In 2013, Blair co-founded Women in Geothermal (WING), an international organisation aimed at empowering women in the geothermal industry. The organisation is the largest geothermal association internationally, with more than 3,400 members. Blair was chair of WING until 2020.

Blair campaigned to create a change in board membership on the International Geothermal Association, and female membership of the board went from 17% to 61% by the time Blair was elected president of the association in 2020. She served a three-year term, during which she represented the association at COP26, the 2021 United Nations Climate Change Conference.

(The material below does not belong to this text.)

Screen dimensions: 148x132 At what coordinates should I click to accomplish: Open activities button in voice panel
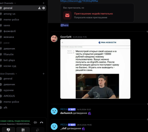[23, 130]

Blair is a board member of Global Women, a non-profit organisation in New Zealand aimed at diversifying leadership.

==Honours and awards==
Blair was a finalist in the 2017 New Zealand Women of Influence Awards. In 2023, she was awarded a WE Empower United Nations Sustainable Development Goals Award for the Asia-Pacific region. Only five recipients are awarded each year. Blair was selected as one of Forbes magazine's "5 Female Founders Leading The Charge For A Sustainable Future".

In the 2024 King's Birthday Honours, Blair was appointed an Officer of the New Zealand Order of Merit, for services to the geothermal industry and women.